Dar seguridad a la posesión de la tierra para reconciliar los pueblos

BURUNDI, R.D.CONGO, RWANDA : dar seguridad a la posesión de la tierra para reconciliar los pueblos.

 (A partir de informaciones de Syfia Grands Lacs/Rwanda)

La tierra, su posesión, está en el corazón de los conflictos en Burundi, Ruanda y RD Congo. Expertos y representantes de estos tres países, reunidos en Bujumbura (Burundi) a finales de marzo, piden a los poderes públicos que establezcan leyes sobre acceso a la posesión de la tierra, que permitan registrarlas, que se expidan títulos de propiedad que dén seguridad jurídica a los campesinos y que se realice una redistribución equitativa de las tierras.


Para el delegado de Ruanda, el factor de la disminución de estos litigios en su país ha sido el de la política iniciada en 2009 de registro de tierras.
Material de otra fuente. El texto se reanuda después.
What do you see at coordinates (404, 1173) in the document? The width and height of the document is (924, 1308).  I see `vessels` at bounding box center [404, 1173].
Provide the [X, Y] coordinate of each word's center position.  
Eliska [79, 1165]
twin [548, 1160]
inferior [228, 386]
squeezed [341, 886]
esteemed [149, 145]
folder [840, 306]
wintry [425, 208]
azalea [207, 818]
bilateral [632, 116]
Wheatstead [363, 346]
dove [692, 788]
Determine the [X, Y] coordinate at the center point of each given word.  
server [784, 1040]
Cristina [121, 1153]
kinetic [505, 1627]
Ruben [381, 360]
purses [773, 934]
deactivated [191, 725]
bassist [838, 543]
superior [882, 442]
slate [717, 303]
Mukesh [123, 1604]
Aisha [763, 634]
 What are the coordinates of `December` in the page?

El representante de Burundi hizo saber que el 80% de los conflictos que llegan a los tribunales en su país tienen su origen en litigios sobre la tierra. Lo mismo sucede en la RDCongo, sobre todo en el este, donde la presión sobre la tierra es cada vez mayor y es una de las fuentes de la inseguridad. Desde hace años en el Kivu los jefes locales atizan las tensiones al vender las tierras de los campesinos a burgueses urbanos, únicos capaces de hacerlas registrar y de manejarse entre los meandros de la administración. Los desplazados que regresan a sus lugares de origen encuentran que sus bienes raíces han sido atribuidos a otros propietarios próximos a los nuevos jefes locales puestos en el poder por los señores de la guerra.

Los 150 participantes en la reunión de Bujumbura se han mostrado unánimes en juzgar indispensable el registro y la obtención de títulos de propiedad de la tierra, con documentos legales. En Ruanda, el centro de registro de tierras había entregado hasta febrero último 4,3 millones de parcelas, de los 10 millones que deben registrarse, en propiedad. El propietario, con el título de propiedad de la tierra, puede venderla, alquilarla o darla en garantía para la obtención de un crédito. Pero, la propiedad del subsuelo sigue siendo estatal. Para los especialistas, la mejor solución es implicar a los campesinos en la delimitación de parcelas. Es lo que tratan de hacer en Burundi con la organización de comités de campesinos, ya que ello facilita los consensos. Hay enormes superficies gestionadas por un puñado de ricos o dignatarios en el poder. Por falta de tierras, numerosos campesinos burundeses emigran y explotan sin autorización esas grandes propiedades privadas, sin esperar a la reforma agraria.

 En Ruanda, altos responsables políticos y militares, que habían expulsado a los campesinos para instalar inmensas granjas o pastos para sus ganados, se han visto obligados a restituir la tierra al Estado. Al menos 300.000 familias burundesas y 200.000 ruandesas no tienen ni siquiera una parcelita mínima de tierra. Los participantes en la reunión de Bujumbura preconizan una reforma agraria que redistribuya las tierras, que fije una superficie mínima que no debería dividirse.

 Según la Coalición internacional para el acceso a la tierra, “en África, la tierra es explotada en un 80% por las mujeres, pero sin embargo  sólo el 2% de ellas poseen derechos de propiedad sobre la tierra que cultivan”. Para la burundesa Makamba, “si la mujer no tiene derecho a heredar la tierra familiar, los conflictos por la sucesión y gestión no disminuirán”.